### The problem
Write out each of the following records line for line, with no change to any wording, number, or punctuation.

### Exercise materials
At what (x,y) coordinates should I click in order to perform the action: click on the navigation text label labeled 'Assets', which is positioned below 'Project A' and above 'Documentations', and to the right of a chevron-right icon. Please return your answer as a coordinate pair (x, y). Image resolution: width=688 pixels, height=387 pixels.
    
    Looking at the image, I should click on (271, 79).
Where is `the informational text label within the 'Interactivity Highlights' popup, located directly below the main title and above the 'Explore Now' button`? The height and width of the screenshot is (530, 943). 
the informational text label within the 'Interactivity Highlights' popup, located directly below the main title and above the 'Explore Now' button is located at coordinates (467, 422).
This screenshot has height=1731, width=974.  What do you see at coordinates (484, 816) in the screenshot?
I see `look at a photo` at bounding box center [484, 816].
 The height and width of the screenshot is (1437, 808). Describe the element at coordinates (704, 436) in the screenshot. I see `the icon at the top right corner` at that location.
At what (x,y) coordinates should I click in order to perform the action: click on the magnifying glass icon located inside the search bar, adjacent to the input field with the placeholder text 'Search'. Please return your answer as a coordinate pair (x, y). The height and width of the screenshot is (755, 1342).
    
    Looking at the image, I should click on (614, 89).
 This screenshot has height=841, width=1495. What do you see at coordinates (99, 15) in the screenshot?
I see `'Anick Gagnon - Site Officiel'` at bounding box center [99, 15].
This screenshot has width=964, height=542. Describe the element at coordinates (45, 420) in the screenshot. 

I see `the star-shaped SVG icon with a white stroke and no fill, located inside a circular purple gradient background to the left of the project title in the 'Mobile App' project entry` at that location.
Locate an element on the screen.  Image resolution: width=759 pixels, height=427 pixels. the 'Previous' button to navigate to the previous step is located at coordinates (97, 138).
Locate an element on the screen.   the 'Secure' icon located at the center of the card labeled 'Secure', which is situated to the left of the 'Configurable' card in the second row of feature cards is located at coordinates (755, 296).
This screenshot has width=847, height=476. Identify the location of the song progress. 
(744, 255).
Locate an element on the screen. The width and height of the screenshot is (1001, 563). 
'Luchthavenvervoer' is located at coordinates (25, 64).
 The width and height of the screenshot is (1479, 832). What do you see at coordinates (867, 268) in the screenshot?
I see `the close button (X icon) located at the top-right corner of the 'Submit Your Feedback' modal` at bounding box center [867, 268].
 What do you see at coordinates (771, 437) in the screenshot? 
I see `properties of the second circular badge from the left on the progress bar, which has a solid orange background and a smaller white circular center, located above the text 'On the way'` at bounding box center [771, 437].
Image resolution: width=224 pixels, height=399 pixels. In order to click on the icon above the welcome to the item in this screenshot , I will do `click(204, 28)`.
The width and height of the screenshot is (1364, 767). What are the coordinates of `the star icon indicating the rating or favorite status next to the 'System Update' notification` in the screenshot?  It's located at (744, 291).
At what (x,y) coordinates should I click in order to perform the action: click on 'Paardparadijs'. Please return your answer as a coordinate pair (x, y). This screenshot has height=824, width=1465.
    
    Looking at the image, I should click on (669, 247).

### Exercise output
At what (x,y) coordinates should I click in order to perform the action: click on the navigation text label labeled 'Assets', which is positioned below 'Project A' and above 'Documentations', and to the right of a chevron-right icon. Please return your answer as a coordinate pair (x, y). Image resolution: width=688 pixels, height=387 pixels.
    
    Looking at the image, I should click on (271, 79).
Where is `the informational text label within the 'Interactivity Highlights' popup, located directly below the main title and above the 'Explore Now' button`? The height and width of the screenshot is (530, 943). 
the informational text label within the 'Interactivity Highlights' popup, located directly below the main title and above the 'Explore Now' button is located at coordinates (467, 422).
This screenshot has height=1731, width=974.  What do you see at coordinates (484, 816) in the screenshot?
I see `look at a photo` at bounding box center [484, 816].
 The height and width of the screenshot is (1437, 808). Describe the element at coordinates (704, 436) in the screenshot. I see `the icon at the top right corner` at that location.
At what (x,y) coordinates should I click in order to perform the action: click on the magnifying glass icon located inside the search bar, adjacent to the input field with the placeholder text 'Search'. Please return your answer as a coordinate pair (x, y). The height and width of the screenshot is (755, 1342).
    
    Looking at the image, I should click on (614, 89).
 This screenshot has height=841, width=1495. What do you see at coordinates (99, 15) in the screenshot?
I see `'Anick Gagnon - Site Officiel'` at bounding box center [99, 15].
This screenshot has width=964, height=542. Describe the element at coordinates (45, 420) in the screenshot. 

I see `the star-shaped SVG icon with a white stroke and no fill, located inside a circular purple gradient background to the left of the project title in the 'Mobile App' project entry` at that location.
Locate an element on the screen.  Image resolution: width=759 pixels, height=427 pixels. the 'Previous' button to navigate to the previous step is located at coordinates (97, 138).
Locate an element on the screen.   the 'Secure' icon located at the center of the card labeled 'Secure', which is situated to the left of the 'Configurable' card in the second row of feature cards is located at coordinates (755, 296).
This screenshot has width=847, height=476. Identify the location of the song progress. 
(744, 255).
Locate an element on the screen. The width and height of the screenshot is (1001, 563). 
'Luchthavenvervoer' is located at coordinates (25, 64).
 The width and height of the screenshot is (1479, 832). What do you see at coordinates (867, 268) in the screenshot?
I see `the close button (X icon) located at the top-right corner of the 'Submit Your Feedback' modal` at bounding box center [867, 268].
 What do you see at coordinates (771, 437) in the screenshot? 
I see `properties of the second circular badge from the left on the progress bar, which has a solid orange background and a smaller white circular center, located above the text 'On the way'` at bounding box center [771, 437].
Image resolution: width=224 pixels, height=399 pixels. In order to click on the icon above the welcome to the item in this screenshot , I will do `click(204, 28)`.
The width and height of the screenshot is (1364, 767). What are the coordinates of `the star icon indicating the rating or favorite status next to the 'System Update' notification` in the screenshot?  It's located at (744, 291).
At what (x,y) coordinates should I click in order to perform the action: click on 'Paardparadijs'. Please return your answer as a coordinate pair (x, y). This screenshot has height=824, width=1465.
    
    Looking at the image, I should click on (669, 247).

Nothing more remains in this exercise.